CALGARY — Liberal Leader Raj Sherman kicked off his party’s campaign in Calgary on Tuesday with charges that the intimidation of health-care workers extends far beyond doctors.

Sherman sat side-by-side in a news conference with nurse Terri Reuser, who said she paid a price for raising concerns about the deterioration of care and the mistreatment of elderly patients with dementia in a long-term care facility in Black Diamond.

The problems began in 2006, when the facility was under the Calgary Health Region and became worse after the formation of Alberta Health Services in 2008, Reuser said.

Problems such as bedsores and infections became more prevalent, she said.

Reuser alleges that a staff member had twisted the arm of an elderly patient behind her back to make her go to bed. The woman fell and required stitches to her head.

Another patient was slapped by a staff member, she said.

Reuser said she raised concerns about the problems to the facility administration and was “interrogated, bullied, just made to feel incompetent.”

“I was shunned.”

She wrote a letter to AHS and was told an investigation would be launched, but Reuser said she has never been told what resulted.

Sherman said the situation is part of a much greater problem with the system under the PC government, pointing to a Herald story last week that showed there have been 1,000 confirmed cases of elderly and disabled Albertans being abused in provincially funded facilities over the past seven years

He said Reuser’s story is a piece with last month’s Health Quality Council of Alberta report that found half the doctors who responded to a survey felt they had been stopped from advocating for their patients. About 20 per cent said they’d experienced “active harmful obstruction.”

“It’s beyond the bullying of doctors,” said Sherman, an emergency room physician. “We have more than 30,000 nurses in this province and we as doctors can’t do our job without all the nurses and the health staff. These are the angels of the health system who are right beside us. . . . Nurses are bullied as well as are all front line staff. And this is unacceptable in this province.”

The Liberals are calling for the doubling of funding for home care and an additional $180 million for the construction of new, long-term care facilities.

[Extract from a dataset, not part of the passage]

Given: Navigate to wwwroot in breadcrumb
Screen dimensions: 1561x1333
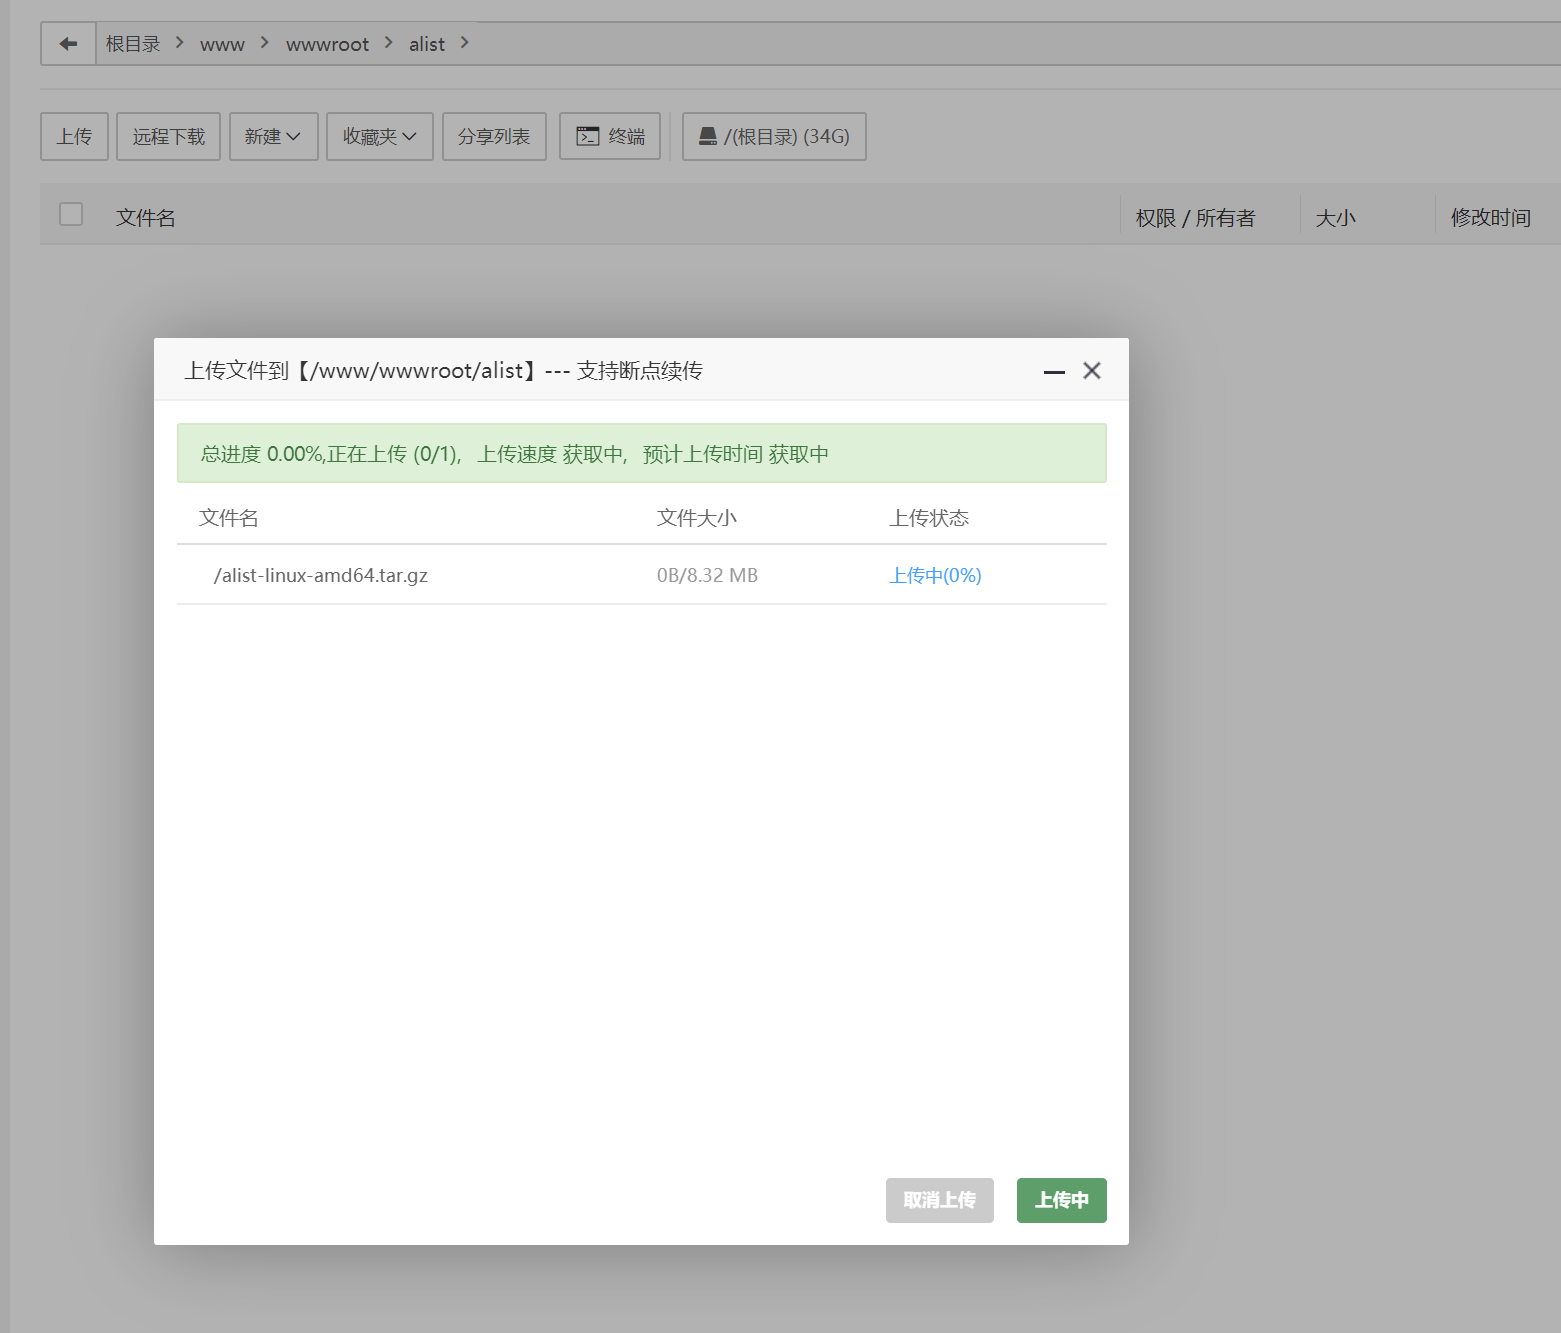Looking at the screenshot, I should pos(327,44).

Progressive Conservative Leader Alison Redford said the government hasn’t denied the allegations of intimidation in the health system and is taking steps to deal with the issue.

A situation affecting seniors such as the one described by Reuser is a “tragedy,” Redford said.

“We have to make sure that there are as few of those as possible,” she said. “Unfortunately sometimes in the health are system there are circumstances that arise that really do lead to really unfortunate situations. What we have to do is make the system better. . . . We have to make sure that they’re reported and we have to make sure we don’t let them happen again. That’s actually solving the problems.”

In 2010, the governing Tories proclaimed the Protection of Persons in Care legislation to make it against the law not to report abuses.

Door-knocking later with former party leader David Swann in the trendy Hillhurst neighbourhood of his Calgary-Mountain View riding, Sherman is hoping the Liberals can add to the party’s four seats in the city with a split between the front-running conservative parties.

Early polls have shown the long-governing Tories and the Wildrose party in a dead heat.

“Our chances are very good. There is a perfect 50-50 split on the right wing and there are a lot of progressive Calgarians. . . . I believe we can make big inroads,” he said.